In contrast to small signal amplifier design, power amplifiers are generally designed to provide maximum power to a load at high efficiency. The bias point of the device has a major impact on the device output power and efficiency. While class A operation produces the highest power, class AB or more accurately, class B usually results in the highest efficiency.
In any event, conventional self biased amplifiers utilizing a single voltage source when used in low noise and class A applications are not capable of producing RF power as indicated above due the negative feedback effect in the bias caused by the applied RF power.

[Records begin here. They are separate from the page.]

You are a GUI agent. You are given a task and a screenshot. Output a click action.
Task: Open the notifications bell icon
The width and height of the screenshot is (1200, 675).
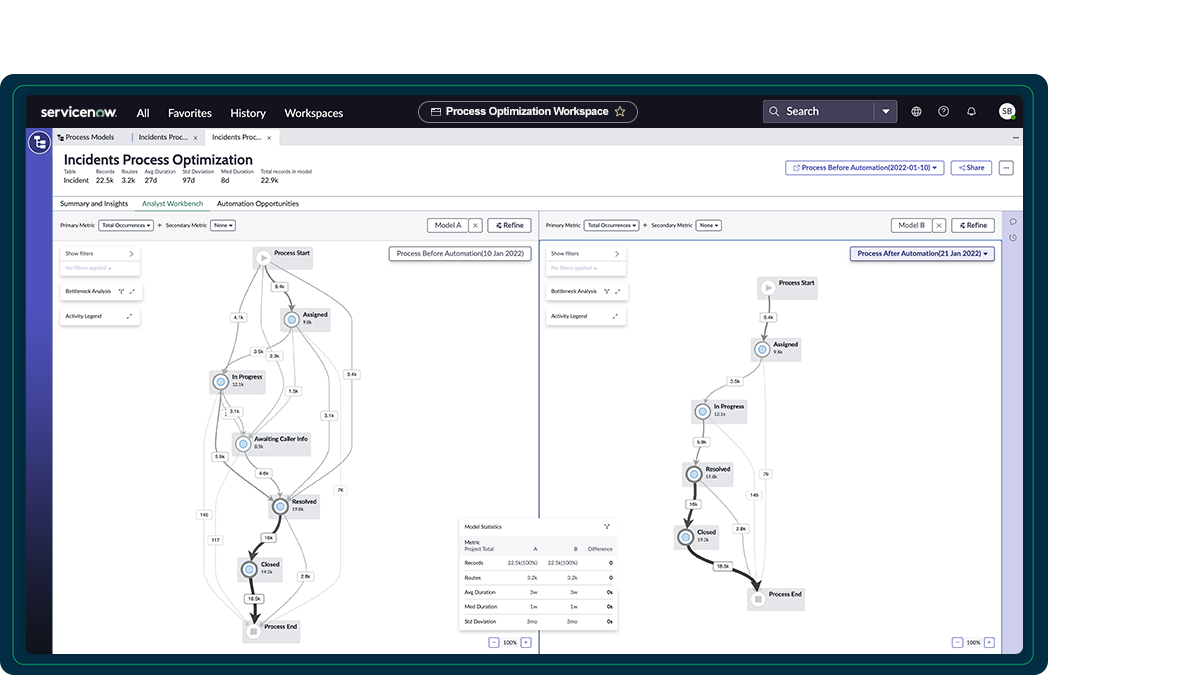tap(971, 111)

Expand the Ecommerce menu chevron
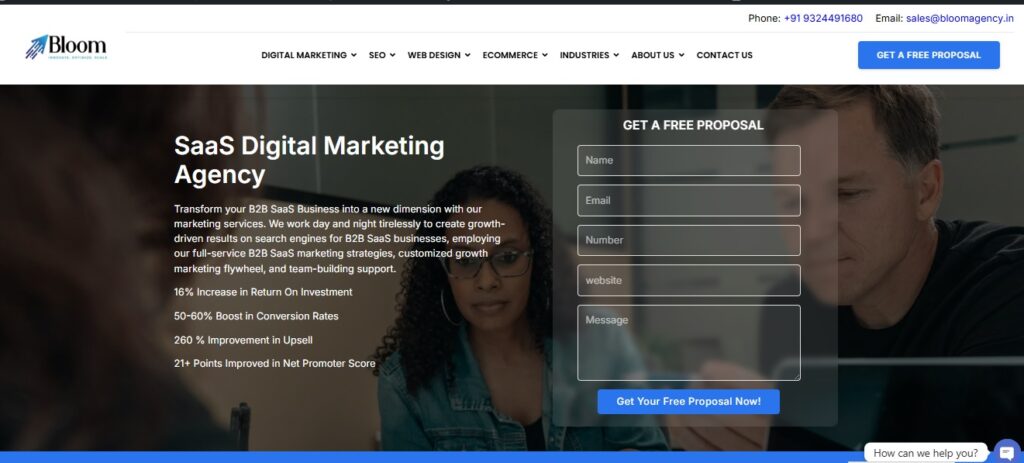[545, 56]
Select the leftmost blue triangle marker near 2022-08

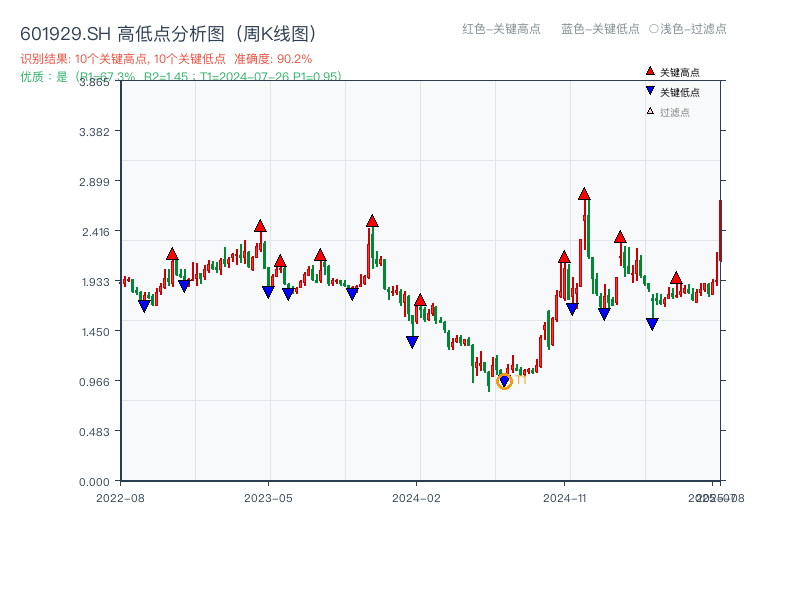pyautogui.click(x=146, y=306)
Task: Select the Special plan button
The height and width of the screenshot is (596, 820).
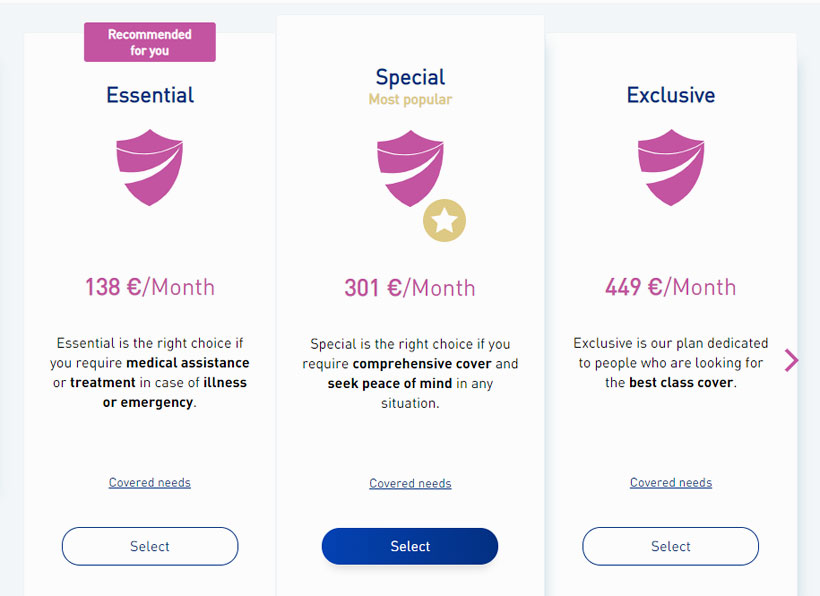Action: [410, 546]
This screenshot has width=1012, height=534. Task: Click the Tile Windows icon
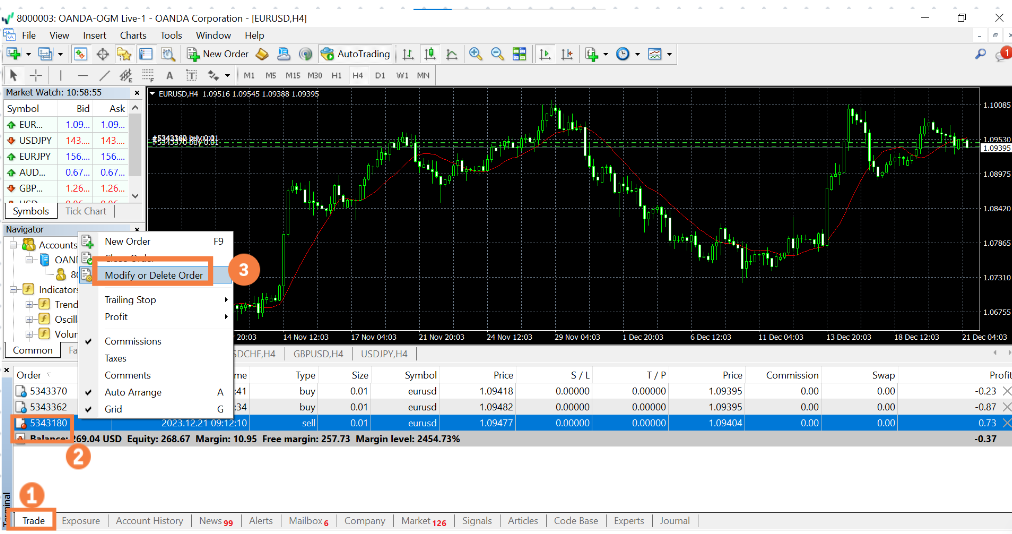point(518,54)
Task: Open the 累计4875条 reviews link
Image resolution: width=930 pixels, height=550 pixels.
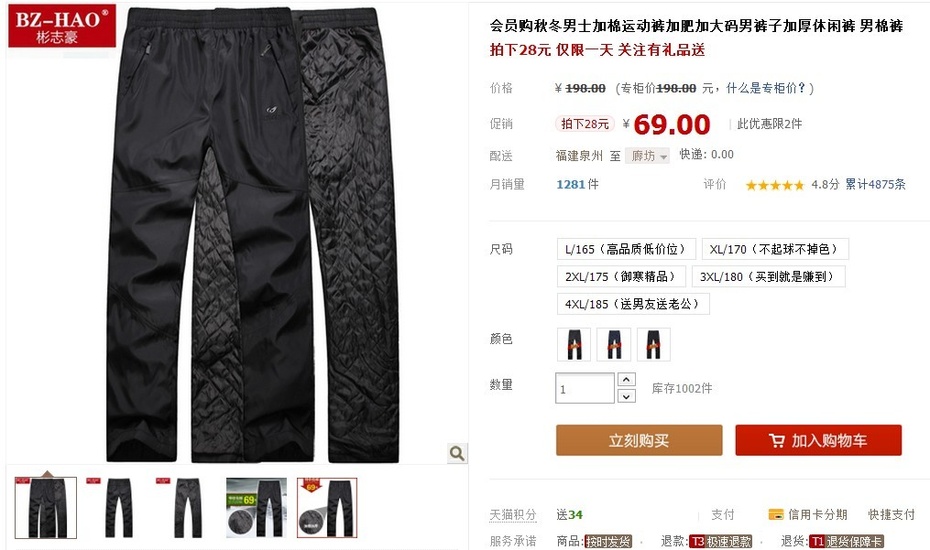Action: point(875,185)
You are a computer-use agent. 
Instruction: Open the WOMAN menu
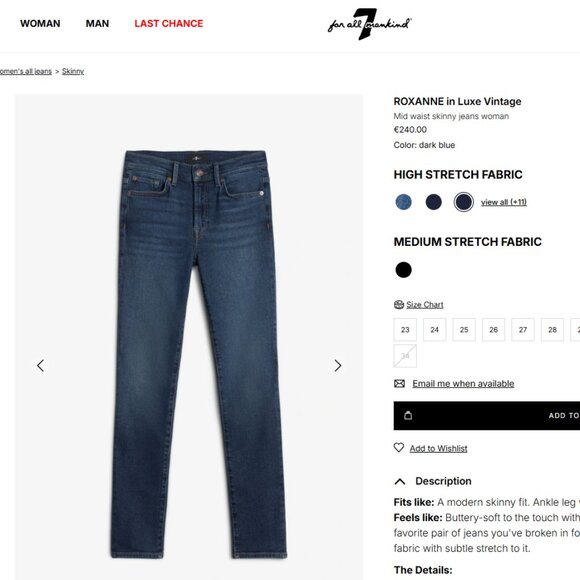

The dual bias designs (two voltage supplies) require a power up and down sequence whereby the gate bias is first applied for power up and the drain bias must first be removed for power down. This sequence must be followed to prevent degradation of the device or actual destruction of the device due to the resultant high drain currents. Thus the scheme which is utilized for dual bias devices requires extra bias circuitry to assure such synchronization.
It is therefore an object of the present invention to provide a power amplifier utilizing a single bias voltage source which exhibits improved power gain and power operation.